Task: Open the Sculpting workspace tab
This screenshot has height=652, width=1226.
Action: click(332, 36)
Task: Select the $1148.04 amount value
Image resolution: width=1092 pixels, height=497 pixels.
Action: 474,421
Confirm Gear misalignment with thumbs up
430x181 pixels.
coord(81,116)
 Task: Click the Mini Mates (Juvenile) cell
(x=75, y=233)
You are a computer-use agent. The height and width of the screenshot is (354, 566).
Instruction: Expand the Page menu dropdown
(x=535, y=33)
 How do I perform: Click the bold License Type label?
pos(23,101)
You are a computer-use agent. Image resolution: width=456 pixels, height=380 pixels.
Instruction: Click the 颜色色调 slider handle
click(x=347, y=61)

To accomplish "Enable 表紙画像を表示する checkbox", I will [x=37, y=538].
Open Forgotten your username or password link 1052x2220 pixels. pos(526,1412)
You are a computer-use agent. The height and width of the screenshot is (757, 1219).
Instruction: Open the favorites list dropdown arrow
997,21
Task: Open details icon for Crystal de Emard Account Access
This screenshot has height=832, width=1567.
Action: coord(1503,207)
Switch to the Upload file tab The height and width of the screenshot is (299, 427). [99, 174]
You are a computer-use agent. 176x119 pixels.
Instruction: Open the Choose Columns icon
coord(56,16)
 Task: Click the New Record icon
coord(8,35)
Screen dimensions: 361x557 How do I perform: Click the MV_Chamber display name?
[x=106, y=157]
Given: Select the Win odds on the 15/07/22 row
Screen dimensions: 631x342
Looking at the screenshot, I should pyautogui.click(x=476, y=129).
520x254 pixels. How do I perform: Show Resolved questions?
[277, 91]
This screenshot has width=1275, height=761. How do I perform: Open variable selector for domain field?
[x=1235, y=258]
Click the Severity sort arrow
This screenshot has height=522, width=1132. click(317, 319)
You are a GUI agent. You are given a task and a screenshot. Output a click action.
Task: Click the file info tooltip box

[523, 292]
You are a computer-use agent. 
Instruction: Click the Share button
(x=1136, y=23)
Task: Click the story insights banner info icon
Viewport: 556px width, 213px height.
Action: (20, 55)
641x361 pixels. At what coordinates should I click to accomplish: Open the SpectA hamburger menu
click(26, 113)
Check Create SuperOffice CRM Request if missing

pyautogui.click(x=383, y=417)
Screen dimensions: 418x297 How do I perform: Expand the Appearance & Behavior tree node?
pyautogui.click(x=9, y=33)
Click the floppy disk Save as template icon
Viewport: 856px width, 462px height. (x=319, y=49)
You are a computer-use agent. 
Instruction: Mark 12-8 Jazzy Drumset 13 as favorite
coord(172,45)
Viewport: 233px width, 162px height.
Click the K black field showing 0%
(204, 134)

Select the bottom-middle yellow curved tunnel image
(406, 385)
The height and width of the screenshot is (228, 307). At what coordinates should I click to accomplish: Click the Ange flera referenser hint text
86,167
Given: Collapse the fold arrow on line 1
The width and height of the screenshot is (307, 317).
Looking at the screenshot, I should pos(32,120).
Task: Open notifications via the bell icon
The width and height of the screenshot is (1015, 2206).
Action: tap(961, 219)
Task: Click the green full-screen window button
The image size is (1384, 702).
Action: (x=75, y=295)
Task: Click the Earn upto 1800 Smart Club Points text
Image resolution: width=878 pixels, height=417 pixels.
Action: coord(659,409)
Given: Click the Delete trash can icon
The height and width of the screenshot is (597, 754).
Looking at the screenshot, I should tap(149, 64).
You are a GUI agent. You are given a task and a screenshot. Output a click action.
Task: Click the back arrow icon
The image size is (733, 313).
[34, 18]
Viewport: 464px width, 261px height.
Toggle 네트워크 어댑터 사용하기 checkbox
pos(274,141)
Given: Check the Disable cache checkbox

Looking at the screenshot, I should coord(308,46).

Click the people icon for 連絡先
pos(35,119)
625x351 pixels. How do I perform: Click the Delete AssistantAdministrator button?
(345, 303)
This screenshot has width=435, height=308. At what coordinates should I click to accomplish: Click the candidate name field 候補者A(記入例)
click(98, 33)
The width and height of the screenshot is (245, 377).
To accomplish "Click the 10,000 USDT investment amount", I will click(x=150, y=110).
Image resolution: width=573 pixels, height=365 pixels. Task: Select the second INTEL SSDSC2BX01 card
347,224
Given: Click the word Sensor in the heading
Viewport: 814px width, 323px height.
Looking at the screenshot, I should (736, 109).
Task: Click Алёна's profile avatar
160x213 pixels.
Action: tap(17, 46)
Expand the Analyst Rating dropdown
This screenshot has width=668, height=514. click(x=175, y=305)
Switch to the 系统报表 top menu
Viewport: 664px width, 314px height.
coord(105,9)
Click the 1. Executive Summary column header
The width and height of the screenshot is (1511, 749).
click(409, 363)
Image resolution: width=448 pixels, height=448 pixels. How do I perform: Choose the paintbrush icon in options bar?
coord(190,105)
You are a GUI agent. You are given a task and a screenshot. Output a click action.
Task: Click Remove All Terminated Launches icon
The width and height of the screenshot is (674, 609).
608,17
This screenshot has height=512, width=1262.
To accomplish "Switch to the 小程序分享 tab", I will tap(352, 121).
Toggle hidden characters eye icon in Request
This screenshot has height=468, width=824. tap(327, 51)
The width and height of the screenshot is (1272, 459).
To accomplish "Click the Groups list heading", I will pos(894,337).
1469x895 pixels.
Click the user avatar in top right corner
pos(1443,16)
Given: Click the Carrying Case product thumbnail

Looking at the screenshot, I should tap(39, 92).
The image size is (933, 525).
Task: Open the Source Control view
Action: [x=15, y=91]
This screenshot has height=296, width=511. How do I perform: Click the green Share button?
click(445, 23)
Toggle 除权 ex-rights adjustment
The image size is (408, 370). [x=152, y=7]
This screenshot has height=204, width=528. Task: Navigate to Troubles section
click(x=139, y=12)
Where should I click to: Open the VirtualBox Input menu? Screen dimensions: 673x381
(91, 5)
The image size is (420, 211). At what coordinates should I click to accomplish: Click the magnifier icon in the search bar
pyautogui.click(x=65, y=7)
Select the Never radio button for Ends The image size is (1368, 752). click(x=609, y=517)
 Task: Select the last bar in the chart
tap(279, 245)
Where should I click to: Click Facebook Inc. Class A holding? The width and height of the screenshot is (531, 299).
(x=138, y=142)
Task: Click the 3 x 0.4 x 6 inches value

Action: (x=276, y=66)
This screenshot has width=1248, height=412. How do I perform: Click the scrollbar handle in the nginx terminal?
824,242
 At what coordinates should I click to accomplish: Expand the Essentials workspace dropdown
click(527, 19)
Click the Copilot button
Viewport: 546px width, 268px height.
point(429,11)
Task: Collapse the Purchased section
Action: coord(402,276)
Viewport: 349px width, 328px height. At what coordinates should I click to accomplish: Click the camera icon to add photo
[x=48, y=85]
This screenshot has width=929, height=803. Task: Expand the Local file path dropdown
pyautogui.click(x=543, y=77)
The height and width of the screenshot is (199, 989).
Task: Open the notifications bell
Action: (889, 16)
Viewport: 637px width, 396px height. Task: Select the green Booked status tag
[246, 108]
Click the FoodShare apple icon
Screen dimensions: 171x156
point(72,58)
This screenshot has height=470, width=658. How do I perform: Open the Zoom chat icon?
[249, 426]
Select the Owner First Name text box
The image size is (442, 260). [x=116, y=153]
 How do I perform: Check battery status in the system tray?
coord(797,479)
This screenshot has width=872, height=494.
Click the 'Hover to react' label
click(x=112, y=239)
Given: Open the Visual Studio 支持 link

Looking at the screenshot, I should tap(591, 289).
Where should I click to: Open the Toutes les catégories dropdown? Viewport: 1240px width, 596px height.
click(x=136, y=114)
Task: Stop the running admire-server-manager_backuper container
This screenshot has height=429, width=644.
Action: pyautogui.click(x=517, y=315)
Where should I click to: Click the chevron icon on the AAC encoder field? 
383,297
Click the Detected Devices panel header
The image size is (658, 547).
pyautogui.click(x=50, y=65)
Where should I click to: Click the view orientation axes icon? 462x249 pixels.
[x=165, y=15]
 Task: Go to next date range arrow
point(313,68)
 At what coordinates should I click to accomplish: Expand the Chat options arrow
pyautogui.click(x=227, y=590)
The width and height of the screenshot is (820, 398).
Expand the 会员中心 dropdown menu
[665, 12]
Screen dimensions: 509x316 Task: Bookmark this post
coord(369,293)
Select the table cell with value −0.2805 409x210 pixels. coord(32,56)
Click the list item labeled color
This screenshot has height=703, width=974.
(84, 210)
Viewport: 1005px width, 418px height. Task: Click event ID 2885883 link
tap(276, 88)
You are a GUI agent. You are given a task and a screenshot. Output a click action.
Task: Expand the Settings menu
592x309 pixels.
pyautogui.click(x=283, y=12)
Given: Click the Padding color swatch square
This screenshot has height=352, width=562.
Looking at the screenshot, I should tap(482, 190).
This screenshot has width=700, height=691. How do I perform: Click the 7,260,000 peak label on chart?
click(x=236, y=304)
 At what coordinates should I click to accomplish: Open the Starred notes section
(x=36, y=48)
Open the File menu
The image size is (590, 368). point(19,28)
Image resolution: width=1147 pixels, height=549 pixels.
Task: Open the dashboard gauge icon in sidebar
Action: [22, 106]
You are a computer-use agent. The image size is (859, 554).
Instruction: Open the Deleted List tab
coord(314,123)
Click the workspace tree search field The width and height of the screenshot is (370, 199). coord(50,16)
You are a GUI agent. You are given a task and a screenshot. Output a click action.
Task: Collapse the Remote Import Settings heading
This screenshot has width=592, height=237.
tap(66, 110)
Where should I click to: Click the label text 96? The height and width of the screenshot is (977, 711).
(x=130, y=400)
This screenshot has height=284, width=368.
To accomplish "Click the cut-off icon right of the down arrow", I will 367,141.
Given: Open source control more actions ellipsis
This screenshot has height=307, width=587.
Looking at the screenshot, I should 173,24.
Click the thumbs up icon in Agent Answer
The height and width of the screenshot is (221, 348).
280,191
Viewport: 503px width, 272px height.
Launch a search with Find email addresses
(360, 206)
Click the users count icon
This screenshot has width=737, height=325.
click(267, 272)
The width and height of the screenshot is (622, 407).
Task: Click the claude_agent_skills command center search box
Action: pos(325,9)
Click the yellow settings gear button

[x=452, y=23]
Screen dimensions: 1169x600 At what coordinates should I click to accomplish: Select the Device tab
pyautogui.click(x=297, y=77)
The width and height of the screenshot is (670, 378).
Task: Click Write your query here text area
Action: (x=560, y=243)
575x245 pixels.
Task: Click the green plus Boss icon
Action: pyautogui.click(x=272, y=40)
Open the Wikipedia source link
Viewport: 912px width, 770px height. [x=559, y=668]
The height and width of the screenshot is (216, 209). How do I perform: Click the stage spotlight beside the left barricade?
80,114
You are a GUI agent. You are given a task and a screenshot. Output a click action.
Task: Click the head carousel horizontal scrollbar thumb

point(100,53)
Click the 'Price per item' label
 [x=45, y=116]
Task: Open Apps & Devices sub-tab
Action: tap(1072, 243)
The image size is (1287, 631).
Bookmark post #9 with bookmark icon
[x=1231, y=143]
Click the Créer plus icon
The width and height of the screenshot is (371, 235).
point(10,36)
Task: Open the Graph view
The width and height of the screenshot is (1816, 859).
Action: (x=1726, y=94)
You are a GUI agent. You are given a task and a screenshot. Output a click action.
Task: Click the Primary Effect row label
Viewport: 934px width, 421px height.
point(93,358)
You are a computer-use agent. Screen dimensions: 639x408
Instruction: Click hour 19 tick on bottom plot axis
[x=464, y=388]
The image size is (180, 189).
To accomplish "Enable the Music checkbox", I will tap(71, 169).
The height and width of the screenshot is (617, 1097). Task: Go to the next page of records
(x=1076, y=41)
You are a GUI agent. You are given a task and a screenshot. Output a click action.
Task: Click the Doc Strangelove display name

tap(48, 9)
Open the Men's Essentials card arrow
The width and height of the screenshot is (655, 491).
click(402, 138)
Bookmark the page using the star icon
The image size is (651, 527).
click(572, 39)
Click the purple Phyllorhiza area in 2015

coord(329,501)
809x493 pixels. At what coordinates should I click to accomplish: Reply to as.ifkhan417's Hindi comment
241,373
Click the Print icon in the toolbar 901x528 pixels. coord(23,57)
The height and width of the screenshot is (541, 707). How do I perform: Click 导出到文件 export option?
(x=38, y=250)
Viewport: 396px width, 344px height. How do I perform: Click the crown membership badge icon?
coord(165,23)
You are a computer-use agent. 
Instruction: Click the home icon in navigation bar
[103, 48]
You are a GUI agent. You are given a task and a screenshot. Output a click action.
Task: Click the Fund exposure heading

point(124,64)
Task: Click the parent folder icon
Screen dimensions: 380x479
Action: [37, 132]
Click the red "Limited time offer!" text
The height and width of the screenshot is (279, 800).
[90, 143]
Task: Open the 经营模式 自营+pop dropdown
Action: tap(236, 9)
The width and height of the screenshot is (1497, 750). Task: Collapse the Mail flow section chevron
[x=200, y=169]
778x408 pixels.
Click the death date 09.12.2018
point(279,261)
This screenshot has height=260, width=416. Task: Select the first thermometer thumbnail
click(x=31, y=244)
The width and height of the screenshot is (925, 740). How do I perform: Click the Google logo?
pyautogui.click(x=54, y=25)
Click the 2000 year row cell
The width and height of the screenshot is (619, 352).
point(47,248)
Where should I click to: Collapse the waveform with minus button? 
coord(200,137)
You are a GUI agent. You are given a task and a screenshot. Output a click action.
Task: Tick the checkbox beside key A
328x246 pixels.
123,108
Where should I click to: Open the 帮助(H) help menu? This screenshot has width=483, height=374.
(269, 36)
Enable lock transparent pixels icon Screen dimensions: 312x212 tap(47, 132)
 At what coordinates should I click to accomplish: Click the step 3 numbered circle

_____

TASK DETAILS = Copy every line from the records above that contains the word "header".

FINAL ANSWER =
Click the 1. Executive Summary column header
Click the Detected Devices panel header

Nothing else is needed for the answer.